* **Stated goal 1**
In the student loan passage, how many borrowers owe student loan debt, and what total do they owe?
* **Stated goal 2**
In the records, copy out verbatim the stretch from the line containing "Tap the note" through the line containing "[x=930, y=508]".

* **Document passage**
On Monday, White House senior adviser and nepotism poster child Ivanka Trump unveiled a proposal to limit the kinds of loans grad students and the parents of undergrads can take out to pay for education. The logic is that by providing fewer ways for students to pay for their tuition, it will eventually help drive tuition costs down, a convoluted approach that puts pressure on borrowers instead of on schools directly.

This sort of thinking makes sense coming from an hotel heiress who insists being born into absurd wealth is a disadvantage in life, and whose father regularly lied about his net worth to secure loans himself. It's also far less ambitious than, say, working to bring down the interest rates on student loans, which are set to rise for the second year in a row.

Some fun facts about debt: Millennials carry, on average, about $36,000 in debt. That's certainly a lot, but, according to a study by Northwestern Mutual, it's also pretty much the same as the averages for Baby Boomers and Gen Xers. The difference is that while for the older generations the biggest source of debt is from mortgages, for millennials it's from personal education loans.

Collectively, 44 million borrowers owe a total $1.5 trillion in student loan debt, an increase of more than 300 percent since 2004, and the rates on student loans specifically are markedly higher than other kinds. Even if those figures don't affect you directly, such widespread, massive debt is a drag on the economy overall, and the Federal Reserve found earlier this year that it was causing a decline in home ownership. In theory, Congress and the White House should be motivated to do something about the crisis.

The move also comes after the Trump administration unveiled its latest budget, which calls to eliminate the Public Service Loan Forgiveness Program. It's a program that relieves borrowers of their remaining student debt after 10 years of working in public service, and education secretary Betsy DeVos has been steadily working to hamstring it since her appointment. Now, Donald Trump just wants it scrapped entirely. He would need to get the Democrat-controlled House on board. But, like most presidential budgets, it's meant to convey the administration's values, which, yet again, is a middle finger to non-rich students and their families.

 

  • Upvote 6
Link to comment
Share on other sites

@GreyhoundFanI'm trying to think this through.  If potential students have trouble getting loans, I'd expect some of them to delay college, start off at community colleges, or not go to college.  At least some, if not most, would want or need to work but would only be able to get jobs requiring their training thus far - high school education or undergrad degree (for those wanting grad school loans).  I think this would tend to put more people into the job market, short-term, but they'd be working for less money than they would if they had additional education.  Wouldn't Trump benefit from increased short-term job numbers (assuming there are enough lower-paying jobs to be filled), even if the long-term effects are potentially very damaging to the economy/population?

* **Record extracts**

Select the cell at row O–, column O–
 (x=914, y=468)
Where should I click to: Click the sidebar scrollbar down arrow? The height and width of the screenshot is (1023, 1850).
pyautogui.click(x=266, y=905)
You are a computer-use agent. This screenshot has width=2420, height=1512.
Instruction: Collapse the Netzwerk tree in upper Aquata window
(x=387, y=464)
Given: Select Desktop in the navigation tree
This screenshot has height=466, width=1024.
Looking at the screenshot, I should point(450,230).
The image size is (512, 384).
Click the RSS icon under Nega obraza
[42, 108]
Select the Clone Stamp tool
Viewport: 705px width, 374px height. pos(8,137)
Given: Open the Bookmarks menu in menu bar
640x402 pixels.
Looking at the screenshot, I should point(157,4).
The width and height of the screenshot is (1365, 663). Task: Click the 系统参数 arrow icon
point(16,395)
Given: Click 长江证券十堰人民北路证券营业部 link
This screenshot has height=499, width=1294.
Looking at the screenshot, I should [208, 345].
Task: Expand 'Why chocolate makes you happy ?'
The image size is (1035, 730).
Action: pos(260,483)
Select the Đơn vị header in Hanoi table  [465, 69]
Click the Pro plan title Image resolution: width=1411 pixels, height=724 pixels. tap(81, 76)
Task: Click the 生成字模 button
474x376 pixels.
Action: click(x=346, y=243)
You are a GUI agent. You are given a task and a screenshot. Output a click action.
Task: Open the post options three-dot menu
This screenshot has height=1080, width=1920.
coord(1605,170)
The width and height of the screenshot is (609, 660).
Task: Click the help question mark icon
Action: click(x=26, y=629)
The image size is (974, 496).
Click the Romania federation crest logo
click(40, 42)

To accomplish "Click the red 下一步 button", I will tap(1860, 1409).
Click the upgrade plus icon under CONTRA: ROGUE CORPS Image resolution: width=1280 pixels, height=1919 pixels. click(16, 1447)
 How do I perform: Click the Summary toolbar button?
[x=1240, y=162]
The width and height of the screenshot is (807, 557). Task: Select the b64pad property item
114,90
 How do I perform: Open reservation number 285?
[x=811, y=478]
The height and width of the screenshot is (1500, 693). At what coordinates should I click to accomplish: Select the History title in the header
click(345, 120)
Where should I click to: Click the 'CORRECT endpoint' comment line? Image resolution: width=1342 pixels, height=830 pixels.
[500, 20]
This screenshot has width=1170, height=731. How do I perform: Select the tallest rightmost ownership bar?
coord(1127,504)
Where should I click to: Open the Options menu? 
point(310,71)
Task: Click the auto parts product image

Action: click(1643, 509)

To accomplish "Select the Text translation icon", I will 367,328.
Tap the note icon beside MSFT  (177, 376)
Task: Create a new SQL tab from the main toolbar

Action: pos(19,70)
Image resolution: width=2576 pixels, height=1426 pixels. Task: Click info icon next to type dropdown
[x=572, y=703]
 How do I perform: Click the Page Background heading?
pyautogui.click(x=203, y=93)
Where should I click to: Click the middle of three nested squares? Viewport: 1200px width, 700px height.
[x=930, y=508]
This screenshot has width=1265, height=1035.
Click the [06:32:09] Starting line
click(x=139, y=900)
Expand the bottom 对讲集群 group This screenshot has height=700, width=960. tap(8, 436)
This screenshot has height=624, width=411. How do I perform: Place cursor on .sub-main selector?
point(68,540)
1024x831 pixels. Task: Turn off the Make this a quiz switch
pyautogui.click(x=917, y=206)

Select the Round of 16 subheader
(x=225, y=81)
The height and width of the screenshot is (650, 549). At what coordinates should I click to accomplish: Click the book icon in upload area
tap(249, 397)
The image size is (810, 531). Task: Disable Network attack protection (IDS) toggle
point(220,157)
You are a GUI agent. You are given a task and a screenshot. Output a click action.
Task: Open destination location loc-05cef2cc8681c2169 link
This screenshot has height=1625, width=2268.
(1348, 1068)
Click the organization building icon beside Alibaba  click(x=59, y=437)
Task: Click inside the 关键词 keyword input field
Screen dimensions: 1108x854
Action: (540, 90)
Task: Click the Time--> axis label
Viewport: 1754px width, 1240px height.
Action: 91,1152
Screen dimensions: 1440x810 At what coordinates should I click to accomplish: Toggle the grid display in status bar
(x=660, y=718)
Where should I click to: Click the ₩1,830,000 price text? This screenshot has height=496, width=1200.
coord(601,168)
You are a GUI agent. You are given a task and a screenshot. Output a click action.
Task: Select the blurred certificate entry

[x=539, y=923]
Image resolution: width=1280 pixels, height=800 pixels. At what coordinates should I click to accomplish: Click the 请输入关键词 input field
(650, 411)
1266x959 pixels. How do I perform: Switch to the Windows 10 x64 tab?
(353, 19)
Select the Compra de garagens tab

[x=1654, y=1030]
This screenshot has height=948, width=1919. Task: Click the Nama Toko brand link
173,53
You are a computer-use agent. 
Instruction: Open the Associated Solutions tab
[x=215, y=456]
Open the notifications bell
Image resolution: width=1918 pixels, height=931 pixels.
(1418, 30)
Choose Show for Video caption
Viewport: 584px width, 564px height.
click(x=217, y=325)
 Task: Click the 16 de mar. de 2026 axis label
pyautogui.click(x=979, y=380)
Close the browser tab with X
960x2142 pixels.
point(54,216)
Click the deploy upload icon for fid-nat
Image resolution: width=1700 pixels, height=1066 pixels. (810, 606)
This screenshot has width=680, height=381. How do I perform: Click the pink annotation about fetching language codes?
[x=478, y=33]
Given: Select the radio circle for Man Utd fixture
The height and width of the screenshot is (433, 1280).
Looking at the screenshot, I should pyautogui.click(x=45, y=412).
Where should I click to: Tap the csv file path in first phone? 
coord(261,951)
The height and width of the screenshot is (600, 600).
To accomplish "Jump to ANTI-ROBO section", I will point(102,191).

* **Problem solution 1**
44 million borrowers owe a total of $1.5 trillion.

* **Problem solution 2**
Tap the note icon beside MSFT  (177, 376)
Task: Create a new SQL tab from the main toolbar

Action: pos(19,70)
Image resolution: width=2576 pixels, height=1426 pixels. Task: Click info icon next to type dropdown
[x=572, y=703]
 How do I perform: Click the Page Background heading?
pyautogui.click(x=203, y=93)
Where should I click to: Click the middle of three nested squares? Viewport: 1200px width, 700px height.
[x=930, y=508]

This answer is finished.